Noble plans to maintain the drop locations year-round with a three-week closure from Dec. 23 to Jan. 13. The service will also be closed on Thanksgiving.

“I highly recommend that local producers and consumers utilize the market,” Beckendorf said. “We sell through the Linwood and Nunda drop locations. It’s so simple.

“We will definitely continue to utilize the drop as our market expands,” she continued. “I would love to open a hub in Fillmore or Rushford someday. It’s a very scalable concept that has unlimited possibilities to connect consumers to the local food supply chain demands.” Beckendorf hopes to see FarmDrop continue to expand. She said it’s an invaluable asset to her business.

FarmDrop is now offering delivery on Fridays.

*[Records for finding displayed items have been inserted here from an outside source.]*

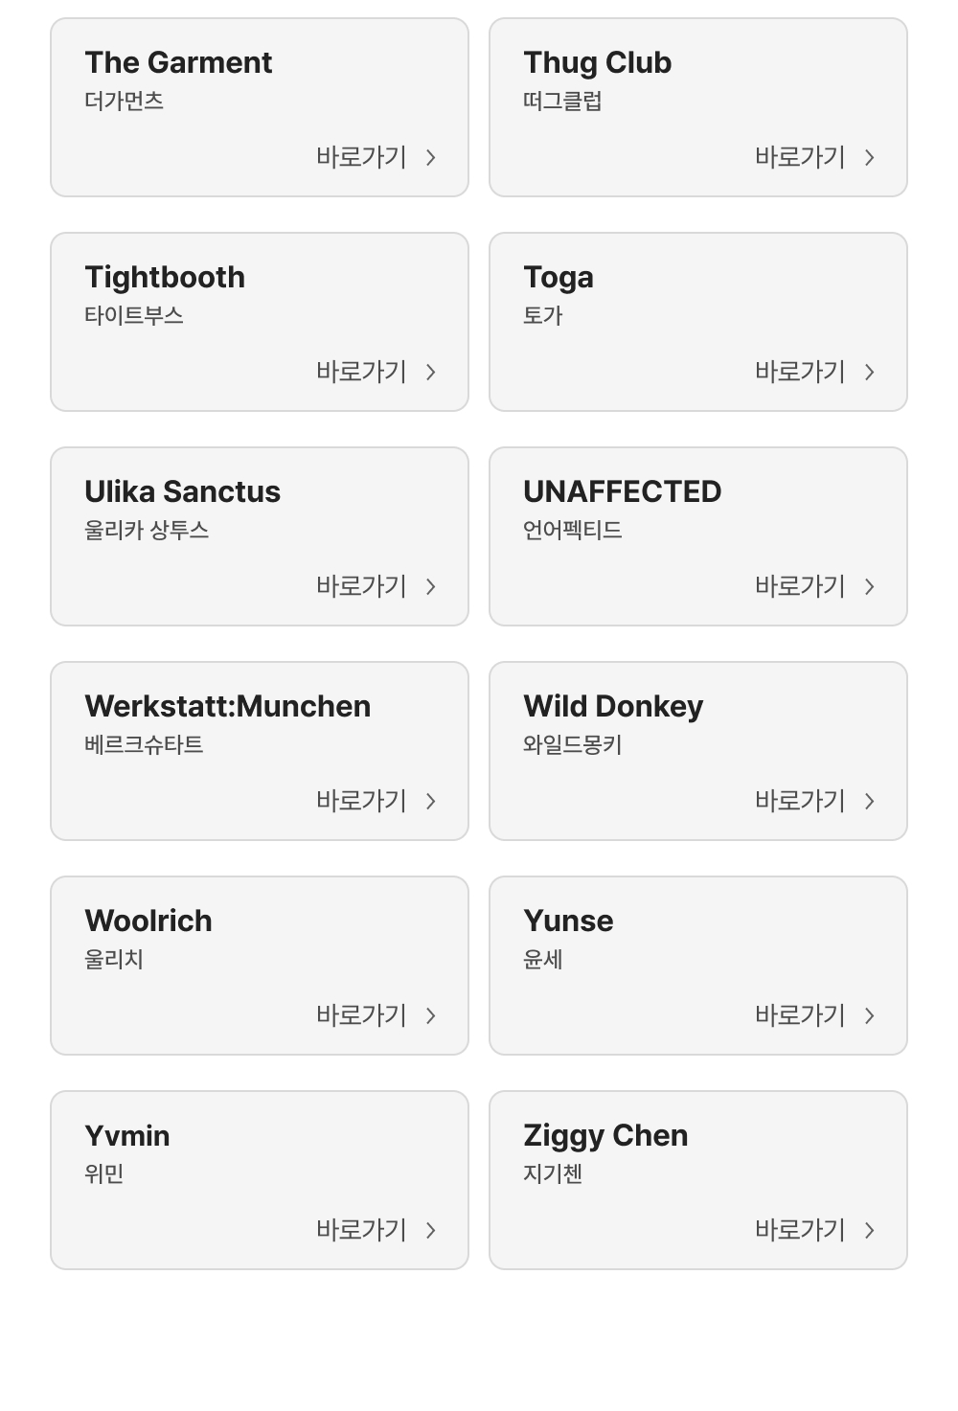This screenshot has width=958, height=1411.
Task: Click the chevron arrow on Woolrich card
Action: pos(431,1015)
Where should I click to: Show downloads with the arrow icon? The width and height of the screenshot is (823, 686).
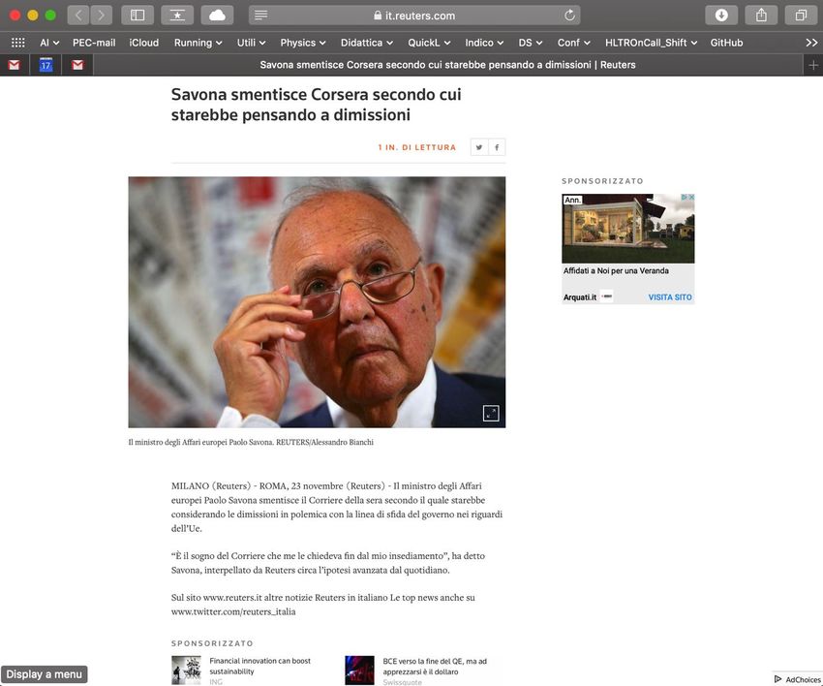(721, 16)
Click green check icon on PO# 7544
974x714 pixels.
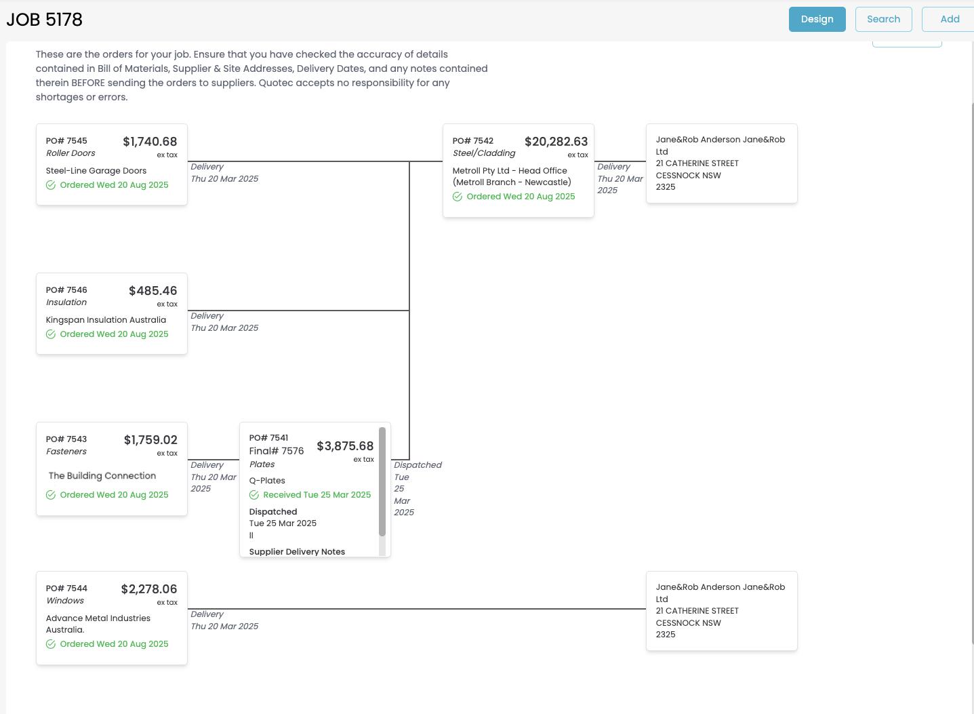point(51,644)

The delivery fee is based on proximity to Linwood with a limited radius for now.

The Friday option will gradually grow as FarmDrop continues to expand.

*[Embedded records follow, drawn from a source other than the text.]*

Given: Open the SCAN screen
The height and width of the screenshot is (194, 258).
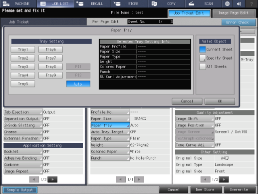Looking at the screenshot, I should pyautogui.click(x=203, y=4).
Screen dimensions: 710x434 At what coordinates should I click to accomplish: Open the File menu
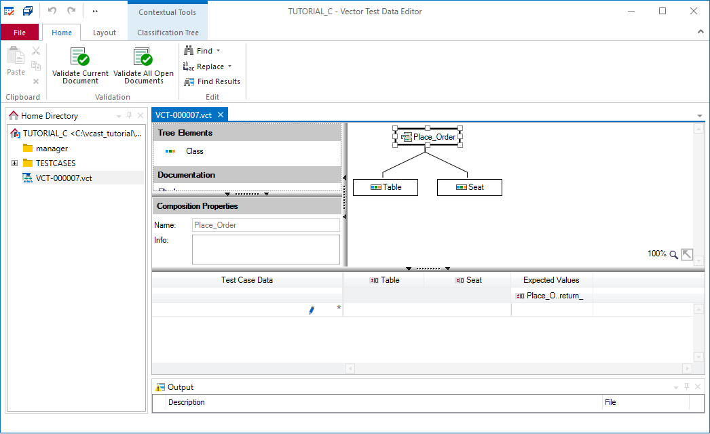20,31
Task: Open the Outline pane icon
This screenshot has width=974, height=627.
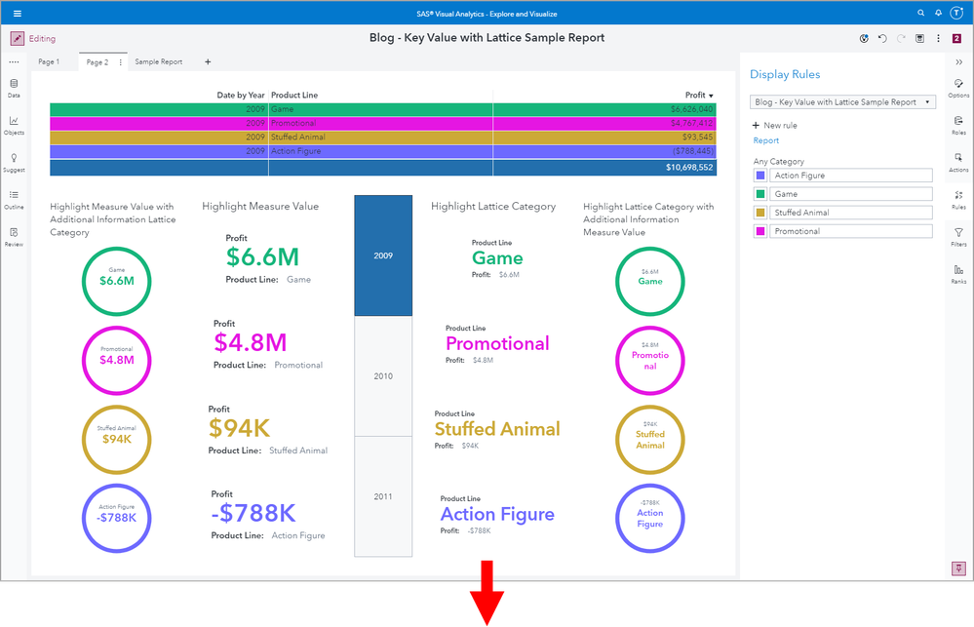Action: [14, 195]
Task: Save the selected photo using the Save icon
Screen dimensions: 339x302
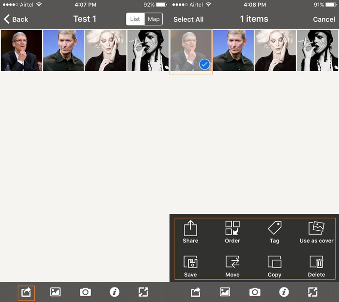Action: tap(190, 266)
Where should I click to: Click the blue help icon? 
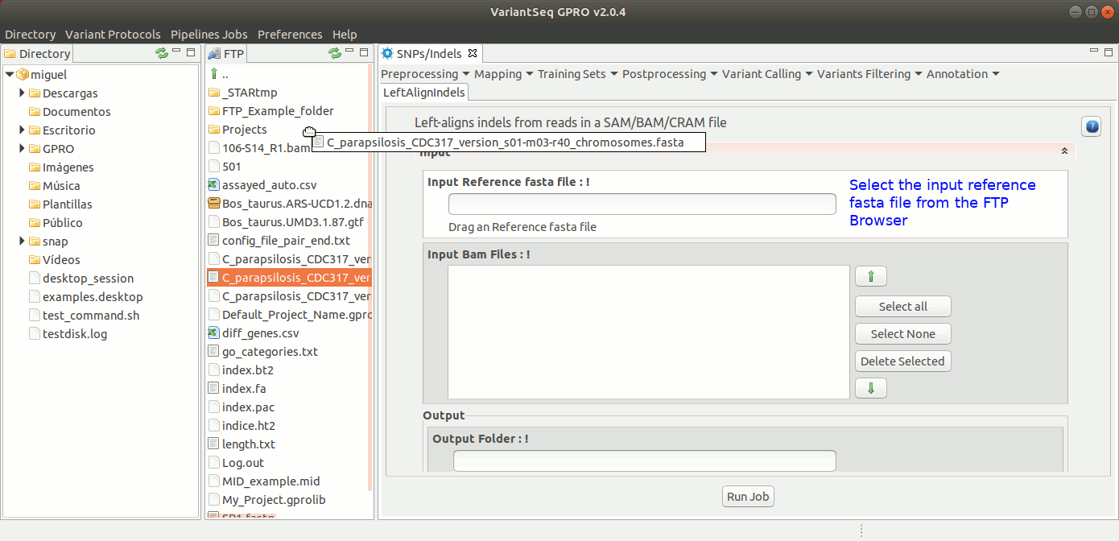coord(1092,127)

Since it’s WNY inception this year, FarmDrop has seen a great deal of success.

“It’s really brought our community together and provided a sense of normalcy after a very disruptive 18 months,” Noble said. “Having our main pick-up site at Dublin Corners Farm Brewery has also helped bring everyone together for a fun and causal happy hour opportunity to express their creativity and try new things, whether in the bakery or in their greenhouse.”

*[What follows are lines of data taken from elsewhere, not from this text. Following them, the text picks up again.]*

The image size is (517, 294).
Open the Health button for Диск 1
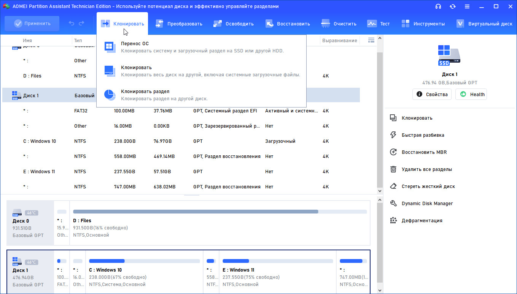click(x=471, y=94)
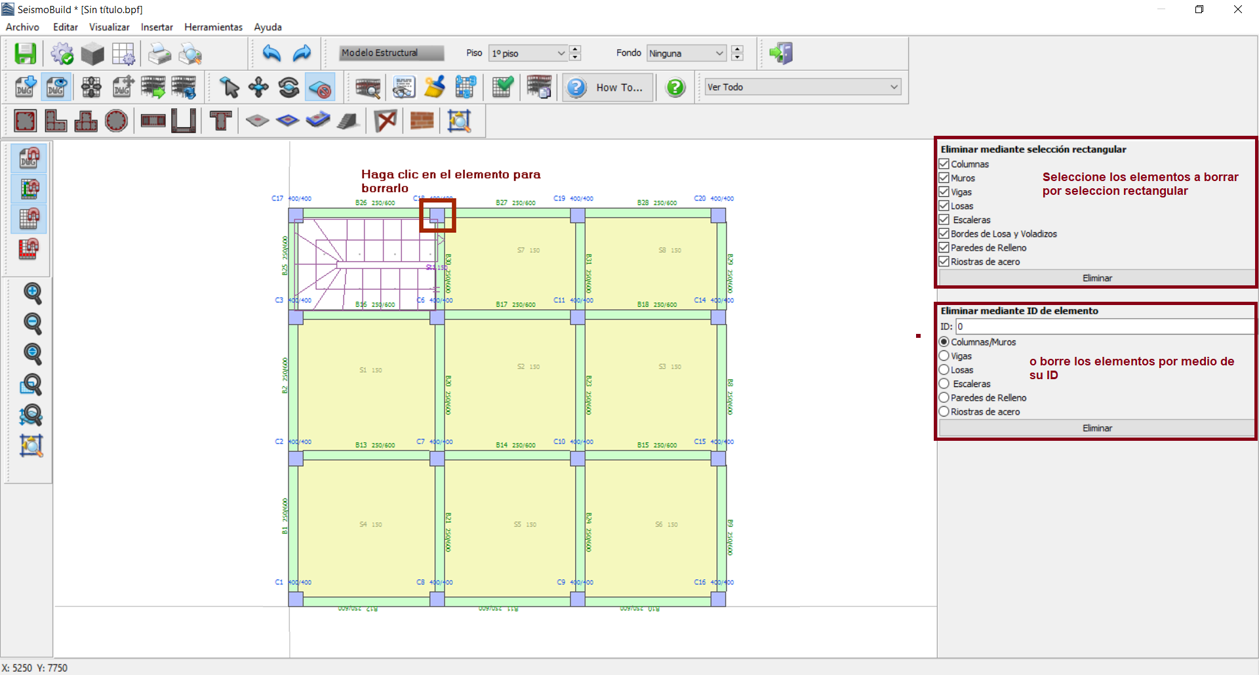This screenshot has height=675, width=1259.
Task: Click the green floppy disk save icon
Action: point(26,54)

Those interested can join the mailing list at https://farmdrop.us/market/linwoodwny/.

“Entering this space has also opened other doors and connections for our producers beyond FarmDrop for even greater distribution beyond my capabilities,” said Noble. “Orders continue to grow as a whole, especially as more pick-up sites launch. Batavia and Livonia are a pick-up location, and I hope to continue to grow locations into 2022.

“We softly launched FarmDrop in Linwood,” she continued. “Many customers are now on an every-other week cycle. I see this e-commerce space as the way of the future, and in my research when deciding whether or not FarmDrop was the way to go, the more I read, the more I realized we simply have to do it.”

For more information visit, farmdrop.us, check out their Facebook page at Western New York FarmDrop, or on Instagram @wnyfarmdrop.

In addition to facilitating FarmDrop, Noble’s focus is Craigs Creamery, which will be offering holiday boxes from now through December. The boxes can be purchased in bulk by producers, or individually by customers.

“We know the supply chain continues to be disrupted and the cost of everything keeps increasing,” she said. “When you buy local, products will never be out of stock because a truck didn’t arrive. Please keep us in mind for a consumable gift this holiday season. We will have a great mix of local products in each box.”